Le Sénégal traverse une nouvelle zone de turbulence politique. Le 22 mai 2026, le président Bassirou Diomaye Faye a mis fin aux fonctions d’Ousmane Sonko, son ancien mentor devenu Premier ministre, avant de nommer Ahmadou Al Aminou Mohamed Lo pour lui succéder.
Une décision qui signe une reprise en main de l’exécutif.Dans le même temps, l’avenir politique d’Ousmane Sonko se déplace vers l’Assemblée nationale. Élu député lors des législatives de novembre 2025 alors qu’il dirigeait déjà le gouvernement, son statut fait aujourd’hui l’objet d’un vif débat juridique.
Selon certains constitutionnalistes, cette situation d’incompatibilité aurait entraîné la perte automatique de son mandat parlementaire. À l’inverse, le camp du Pastef assure qu’il a bien demandé la suspension de ce mandat, ce qui lui permettrait de le récupérer.
L’enjeu est crucial à court terme. Le 26 mai, les députés doivent élire le président de l’Assemblée nationale.
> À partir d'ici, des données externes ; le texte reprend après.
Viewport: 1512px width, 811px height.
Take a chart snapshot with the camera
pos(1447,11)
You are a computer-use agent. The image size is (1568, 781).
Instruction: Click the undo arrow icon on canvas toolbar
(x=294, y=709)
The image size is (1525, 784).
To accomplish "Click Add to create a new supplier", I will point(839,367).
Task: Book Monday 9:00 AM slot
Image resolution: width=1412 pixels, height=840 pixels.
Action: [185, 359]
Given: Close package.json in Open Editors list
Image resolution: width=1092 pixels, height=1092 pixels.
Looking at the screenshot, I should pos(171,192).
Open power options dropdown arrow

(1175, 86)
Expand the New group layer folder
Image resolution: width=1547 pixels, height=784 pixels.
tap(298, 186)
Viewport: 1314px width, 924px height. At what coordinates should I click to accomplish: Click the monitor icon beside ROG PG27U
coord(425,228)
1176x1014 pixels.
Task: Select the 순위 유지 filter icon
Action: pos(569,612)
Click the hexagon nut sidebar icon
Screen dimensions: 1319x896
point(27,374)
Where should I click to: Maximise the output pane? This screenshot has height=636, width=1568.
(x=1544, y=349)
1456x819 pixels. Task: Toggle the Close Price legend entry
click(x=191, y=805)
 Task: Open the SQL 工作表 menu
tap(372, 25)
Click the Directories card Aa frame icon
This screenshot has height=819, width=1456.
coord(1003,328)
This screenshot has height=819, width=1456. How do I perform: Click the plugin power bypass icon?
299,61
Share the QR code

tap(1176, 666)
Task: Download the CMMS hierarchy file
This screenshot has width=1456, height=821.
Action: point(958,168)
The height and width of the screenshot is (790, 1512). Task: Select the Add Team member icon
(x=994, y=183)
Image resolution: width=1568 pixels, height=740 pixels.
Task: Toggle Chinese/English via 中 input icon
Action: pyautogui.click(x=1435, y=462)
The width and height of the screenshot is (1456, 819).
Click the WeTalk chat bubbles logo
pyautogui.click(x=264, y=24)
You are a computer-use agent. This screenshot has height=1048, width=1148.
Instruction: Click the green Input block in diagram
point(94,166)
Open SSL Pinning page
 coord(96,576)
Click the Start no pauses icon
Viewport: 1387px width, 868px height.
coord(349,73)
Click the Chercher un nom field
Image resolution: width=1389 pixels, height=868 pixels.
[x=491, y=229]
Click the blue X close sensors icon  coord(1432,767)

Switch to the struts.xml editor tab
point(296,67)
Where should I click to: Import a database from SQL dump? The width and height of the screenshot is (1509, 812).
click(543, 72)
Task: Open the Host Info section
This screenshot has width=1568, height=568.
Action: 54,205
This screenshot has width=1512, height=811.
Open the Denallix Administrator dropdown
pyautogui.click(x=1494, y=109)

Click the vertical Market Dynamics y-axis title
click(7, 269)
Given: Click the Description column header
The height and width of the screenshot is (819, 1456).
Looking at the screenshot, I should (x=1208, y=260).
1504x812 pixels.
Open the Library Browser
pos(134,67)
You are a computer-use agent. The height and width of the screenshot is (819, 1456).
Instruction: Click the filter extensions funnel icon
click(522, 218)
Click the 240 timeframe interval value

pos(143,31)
Avec 130 sièges sur 165, le Pastef dispose d’une majorité écrasante, et une éventuelle candidature de Sonko au perchoir semble acquise… à condition que son mandat soit validé.
En cas de blocage juridique, le scénario pourrait se compliquer.À la tête du Parlement, Ousmane Sonko disposerait d’un levier institutionnel majeur : piloter l’agenda législatif, influencer les réformes et, si nécessaire, peser sur l’action du gouvernement et du président.
De son côté, le nouveau Premier ministre Ahmadou Al Aminou Mohamed Lo a tenté de rassurer en évoquant un « changement de méthode » plutôt qu’un changement de cap, affirmant sa volonté de rester fidèle au projet politique porté par le Pastef. Reste à savoir quelle sera la composition du futur gouvernement et la place qu’y occuperont les figures du parti.